I have come to the realization that people have become very self-centered.  You walk into a grocery store and everyone is in a rush to get their shopping done where they can go on to whatever thing is next on their list of things of utmost importance.  I walk with a cane because of the damage that scoliosis has done to my right hip.  Sometimes the pain is so bad I need to use those motorized carts but they are not always available because someone who doesn’t need them is using them to transport their children through the store on or something else totally unnecessary.  Granted, there have been the few times that I have gone to the store and every handicapped parking space is occupied and every motorized cart is in use legitimately.  However, this isn’t the norm.  So I end up walking through the store somewhat slowly with my cane because every step hurts and I don’t know when my body is just going to decide it can’t move on it’s own anymore (it’s happened) and everyone in the store acts like I am inconveniencing them.  They run into me, they cut me off, their children try to trip me, they get between me and my husband where I can’t get to him and he can’t get to me if I have a problem, even after saying “excuse me” as nicely as possible they will continue to block isles all because they are too busy, to self-important to show a little bit of courtesy.

Now my otherwise healthy daughter is in a wheelchair and the doctors don’t know why.  On the way back from doctors appointments she’s been in the store with us and people will look at her with pity (something I know irritates her) and will proceed to walk in front of her moving wheelchair and stop.

Internet friends are even worse in many ways.  Things on the net change so quickly that no one gives a second thought to someone disappearing.  People come and go and that’s the way it is.  You find someone new to interact with.  I mentioned to people that I was going to be having major surgery.  At no point did anyone  email me to see how it went or how I was.  Out of stress and needing someone to talk to I also let people know that my daughter was now stuck in a wheelchair and the doctors didn’t know why.  The acknowledgment has been almost non-existent and to add insult to injury on Facebook, a “friend” of mine had to use that moment and that note to pull one of her “It’s all about me and I have to be the center of attention” things.  I guess I shouldn’t be surprised.  I have always known she is like this.
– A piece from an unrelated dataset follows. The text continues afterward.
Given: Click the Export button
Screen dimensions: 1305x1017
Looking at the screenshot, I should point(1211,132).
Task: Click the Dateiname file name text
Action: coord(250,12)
Still, it’s all trying and people are too much work.  I no longer have the patience or energy for any of this stuff.  I am tired of trying to make friends and to make relationships work.  I am so tired of one sided relationships.

I am sure that all the instant self-gratification that we have gotten used to in our electronic age is to blame for basic consideration being bred out of the human race.  Politeness isn’t mandatory anymore, it’s optional.  Never before in my life have I seen so much self-centeredness.  It all makes me very sad just not for myself but for humanity in general.